+++ Records shown

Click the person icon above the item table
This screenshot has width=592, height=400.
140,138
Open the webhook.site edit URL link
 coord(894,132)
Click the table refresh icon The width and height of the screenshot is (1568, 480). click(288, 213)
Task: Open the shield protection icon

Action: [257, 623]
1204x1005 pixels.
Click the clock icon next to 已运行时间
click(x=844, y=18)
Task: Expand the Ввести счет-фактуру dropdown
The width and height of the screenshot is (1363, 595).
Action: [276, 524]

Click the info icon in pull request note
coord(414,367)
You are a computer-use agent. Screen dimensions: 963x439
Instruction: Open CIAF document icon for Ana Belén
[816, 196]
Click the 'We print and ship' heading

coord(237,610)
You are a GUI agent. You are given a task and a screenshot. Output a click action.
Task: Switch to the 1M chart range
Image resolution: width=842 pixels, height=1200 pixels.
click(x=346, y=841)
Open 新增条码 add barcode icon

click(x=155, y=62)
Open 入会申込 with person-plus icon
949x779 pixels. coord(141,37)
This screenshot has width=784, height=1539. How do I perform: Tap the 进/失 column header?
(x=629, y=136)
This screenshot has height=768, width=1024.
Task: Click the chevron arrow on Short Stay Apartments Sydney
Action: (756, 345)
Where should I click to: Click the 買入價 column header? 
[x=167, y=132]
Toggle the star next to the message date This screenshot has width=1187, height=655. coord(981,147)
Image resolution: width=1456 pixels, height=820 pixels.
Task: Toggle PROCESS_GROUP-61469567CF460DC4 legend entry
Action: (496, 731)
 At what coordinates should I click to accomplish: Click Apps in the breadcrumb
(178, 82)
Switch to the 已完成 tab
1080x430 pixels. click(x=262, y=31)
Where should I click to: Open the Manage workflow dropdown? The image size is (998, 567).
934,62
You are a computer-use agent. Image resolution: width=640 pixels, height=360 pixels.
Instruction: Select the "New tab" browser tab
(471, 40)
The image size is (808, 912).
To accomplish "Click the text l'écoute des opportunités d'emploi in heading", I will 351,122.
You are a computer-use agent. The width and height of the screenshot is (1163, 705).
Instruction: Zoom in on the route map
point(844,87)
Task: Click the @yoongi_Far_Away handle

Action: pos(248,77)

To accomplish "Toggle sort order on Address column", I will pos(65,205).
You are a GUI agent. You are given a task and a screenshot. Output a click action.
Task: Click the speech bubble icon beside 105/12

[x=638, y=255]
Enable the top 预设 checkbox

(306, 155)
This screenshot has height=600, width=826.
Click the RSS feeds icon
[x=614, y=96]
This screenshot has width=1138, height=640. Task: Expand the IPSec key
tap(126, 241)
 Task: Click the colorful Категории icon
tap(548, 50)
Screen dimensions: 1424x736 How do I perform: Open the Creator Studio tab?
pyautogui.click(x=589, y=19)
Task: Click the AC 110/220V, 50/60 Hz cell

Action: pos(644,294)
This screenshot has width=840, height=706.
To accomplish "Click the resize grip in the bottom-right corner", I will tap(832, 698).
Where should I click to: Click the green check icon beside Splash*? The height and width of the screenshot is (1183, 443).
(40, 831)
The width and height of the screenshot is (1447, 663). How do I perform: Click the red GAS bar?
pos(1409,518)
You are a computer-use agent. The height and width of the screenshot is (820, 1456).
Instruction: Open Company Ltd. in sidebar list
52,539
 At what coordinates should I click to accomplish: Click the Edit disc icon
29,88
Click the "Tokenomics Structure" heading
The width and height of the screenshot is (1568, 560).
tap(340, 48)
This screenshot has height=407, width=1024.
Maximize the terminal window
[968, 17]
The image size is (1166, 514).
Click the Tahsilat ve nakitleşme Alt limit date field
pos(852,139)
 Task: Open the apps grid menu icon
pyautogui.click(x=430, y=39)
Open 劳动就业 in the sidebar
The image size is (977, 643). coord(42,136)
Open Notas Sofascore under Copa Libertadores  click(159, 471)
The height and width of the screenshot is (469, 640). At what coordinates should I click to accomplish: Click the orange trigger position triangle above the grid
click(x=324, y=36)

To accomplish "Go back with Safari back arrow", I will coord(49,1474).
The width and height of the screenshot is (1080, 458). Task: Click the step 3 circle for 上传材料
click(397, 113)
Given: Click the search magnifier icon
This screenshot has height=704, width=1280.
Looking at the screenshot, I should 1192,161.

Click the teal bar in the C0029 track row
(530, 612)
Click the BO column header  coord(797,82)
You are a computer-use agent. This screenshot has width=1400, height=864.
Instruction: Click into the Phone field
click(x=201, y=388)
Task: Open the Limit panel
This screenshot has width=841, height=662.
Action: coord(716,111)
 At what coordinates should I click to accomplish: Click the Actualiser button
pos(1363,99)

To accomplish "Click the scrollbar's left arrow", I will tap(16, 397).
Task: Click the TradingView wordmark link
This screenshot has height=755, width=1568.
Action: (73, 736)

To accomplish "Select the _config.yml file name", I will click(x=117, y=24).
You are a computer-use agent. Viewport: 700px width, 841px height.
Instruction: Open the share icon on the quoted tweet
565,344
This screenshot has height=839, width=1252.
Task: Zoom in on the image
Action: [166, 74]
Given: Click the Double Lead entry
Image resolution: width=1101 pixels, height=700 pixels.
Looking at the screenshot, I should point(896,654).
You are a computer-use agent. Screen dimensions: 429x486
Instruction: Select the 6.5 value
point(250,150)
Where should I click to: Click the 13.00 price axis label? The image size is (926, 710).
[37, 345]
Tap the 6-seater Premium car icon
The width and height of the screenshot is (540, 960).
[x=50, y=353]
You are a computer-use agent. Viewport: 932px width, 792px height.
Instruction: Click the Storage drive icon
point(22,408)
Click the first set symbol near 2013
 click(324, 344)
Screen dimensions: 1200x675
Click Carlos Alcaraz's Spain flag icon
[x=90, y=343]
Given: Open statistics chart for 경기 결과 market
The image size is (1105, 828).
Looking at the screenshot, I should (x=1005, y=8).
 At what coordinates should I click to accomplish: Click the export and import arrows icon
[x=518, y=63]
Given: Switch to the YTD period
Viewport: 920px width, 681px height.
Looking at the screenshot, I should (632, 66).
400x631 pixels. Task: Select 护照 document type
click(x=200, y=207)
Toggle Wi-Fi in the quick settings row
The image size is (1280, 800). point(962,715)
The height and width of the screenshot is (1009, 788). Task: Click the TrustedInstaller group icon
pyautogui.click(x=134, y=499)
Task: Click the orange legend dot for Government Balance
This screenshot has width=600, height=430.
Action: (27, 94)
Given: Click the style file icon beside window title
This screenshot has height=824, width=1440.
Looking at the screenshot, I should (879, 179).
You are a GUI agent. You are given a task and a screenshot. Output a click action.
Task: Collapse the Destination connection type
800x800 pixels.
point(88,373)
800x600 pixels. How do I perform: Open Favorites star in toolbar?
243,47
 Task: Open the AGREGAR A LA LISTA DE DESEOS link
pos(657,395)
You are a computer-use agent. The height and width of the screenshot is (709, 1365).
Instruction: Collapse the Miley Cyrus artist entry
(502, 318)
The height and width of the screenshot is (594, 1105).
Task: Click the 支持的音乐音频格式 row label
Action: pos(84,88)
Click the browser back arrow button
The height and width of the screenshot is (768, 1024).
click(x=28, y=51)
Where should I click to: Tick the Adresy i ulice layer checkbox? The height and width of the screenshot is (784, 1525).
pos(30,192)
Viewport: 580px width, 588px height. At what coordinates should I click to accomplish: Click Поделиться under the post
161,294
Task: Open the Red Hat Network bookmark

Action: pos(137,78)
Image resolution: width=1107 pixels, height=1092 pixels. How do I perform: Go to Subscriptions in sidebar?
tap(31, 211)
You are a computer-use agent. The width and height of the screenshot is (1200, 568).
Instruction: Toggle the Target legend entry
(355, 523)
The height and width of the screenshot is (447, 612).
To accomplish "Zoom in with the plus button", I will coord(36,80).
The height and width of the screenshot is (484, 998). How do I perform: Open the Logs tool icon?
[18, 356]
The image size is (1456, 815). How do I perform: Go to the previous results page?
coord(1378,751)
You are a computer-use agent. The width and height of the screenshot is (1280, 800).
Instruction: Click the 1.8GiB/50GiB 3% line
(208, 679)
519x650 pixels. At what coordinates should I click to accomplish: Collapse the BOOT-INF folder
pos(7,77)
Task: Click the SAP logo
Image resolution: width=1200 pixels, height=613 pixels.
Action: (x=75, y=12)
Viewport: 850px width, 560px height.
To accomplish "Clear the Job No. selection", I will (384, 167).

++++++

From the line that contains "Task: Click the SAP logo" down to the final line of the entries, print every line exactly as it is, and only those lines.

**Solution for this exercise:**
Task: Click the SAP logo
Image resolution: width=1200 pixels, height=613 pixels.
Action: (x=75, y=12)
Viewport: 850px width, 560px height.
To accomplish "Clear the Job No. selection", I will (384, 167).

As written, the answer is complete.